What the task asks: Reproduce only the listing lines from the line with "to your new" to the line with "will tap(129, 268).", swapping "address bar" for "toolbar" and leaving everything else as it is.

Dataset content:
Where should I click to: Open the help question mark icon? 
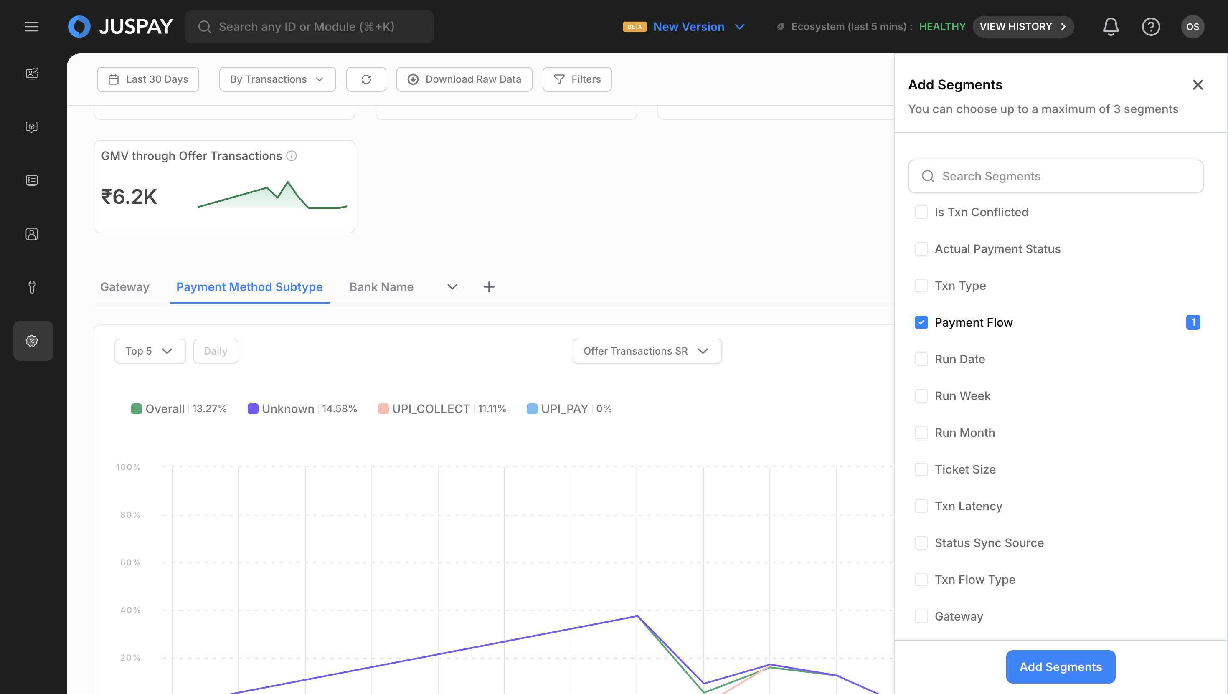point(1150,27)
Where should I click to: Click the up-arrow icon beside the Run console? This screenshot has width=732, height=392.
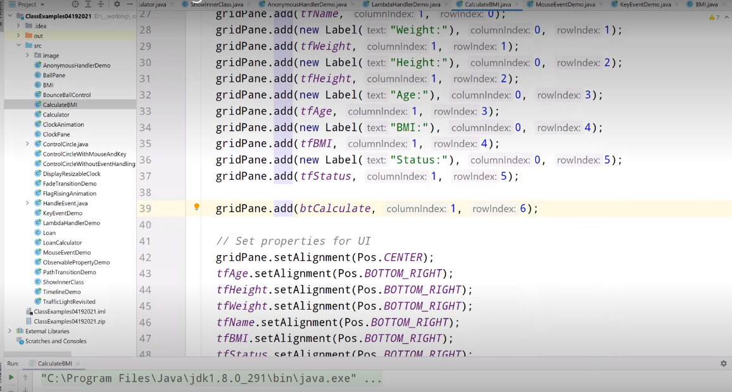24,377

...

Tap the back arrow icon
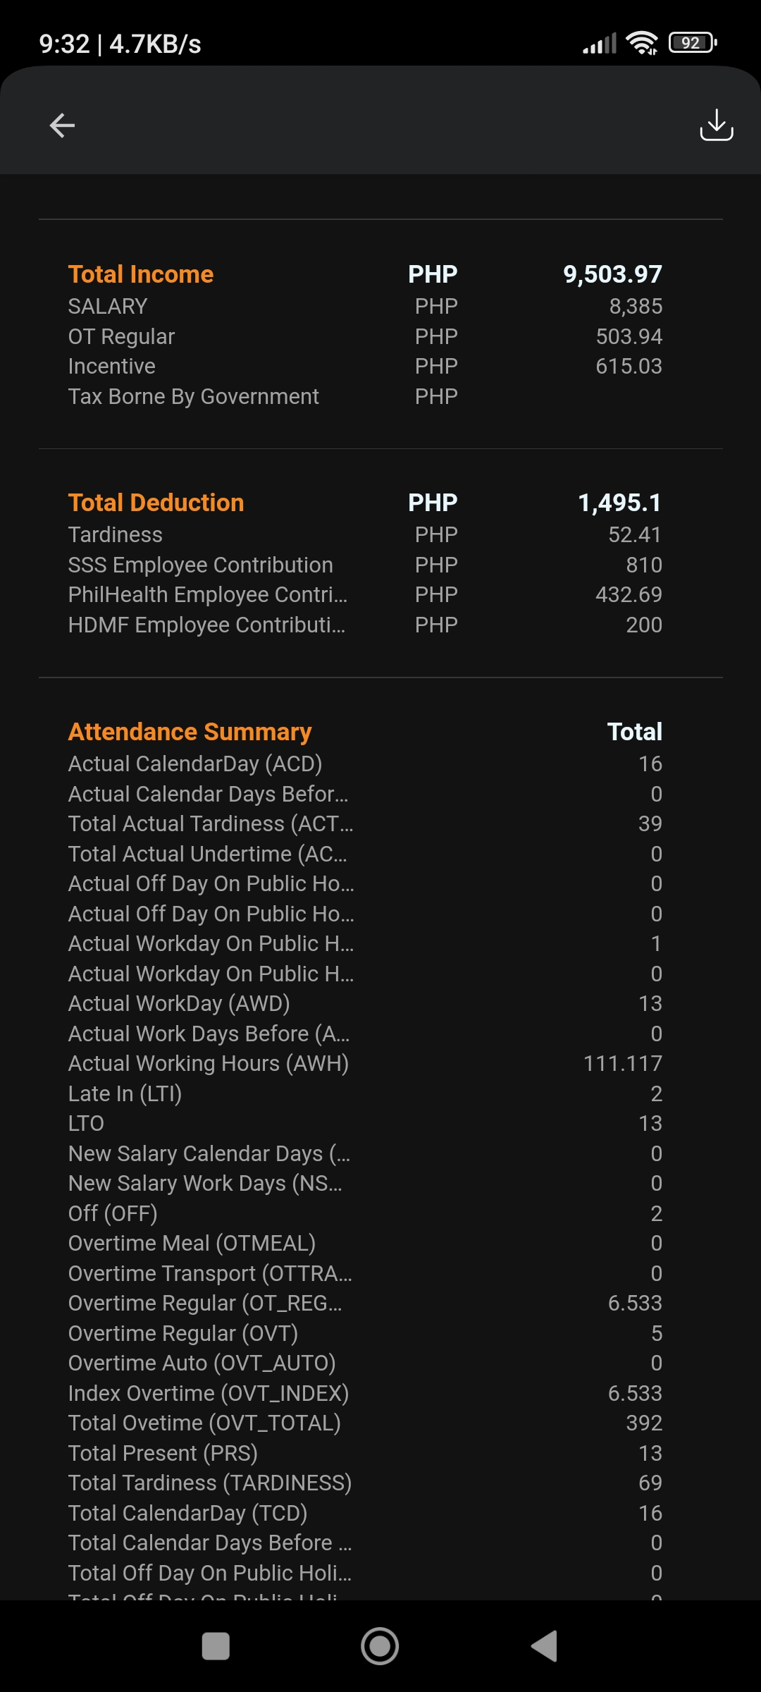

--

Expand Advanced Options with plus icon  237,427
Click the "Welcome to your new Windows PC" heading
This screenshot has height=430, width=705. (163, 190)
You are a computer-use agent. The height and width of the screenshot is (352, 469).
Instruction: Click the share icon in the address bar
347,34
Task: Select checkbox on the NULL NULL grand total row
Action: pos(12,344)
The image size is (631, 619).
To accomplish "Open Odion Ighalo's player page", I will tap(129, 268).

The solution:
Click the "Welcome to your new Windows PC" heading
This screenshot has height=430, width=705. (163, 190)
You are a computer-use agent. The height and width of the screenshot is (352, 469).
Instruction: Click the share icon in the toolbar
347,34
Task: Select checkbox on the NULL NULL grand total row
Action: pos(12,344)
The image size is (631, 619).
To accomplish "Open Odion Ighalo's player page", I will tap(129, 268).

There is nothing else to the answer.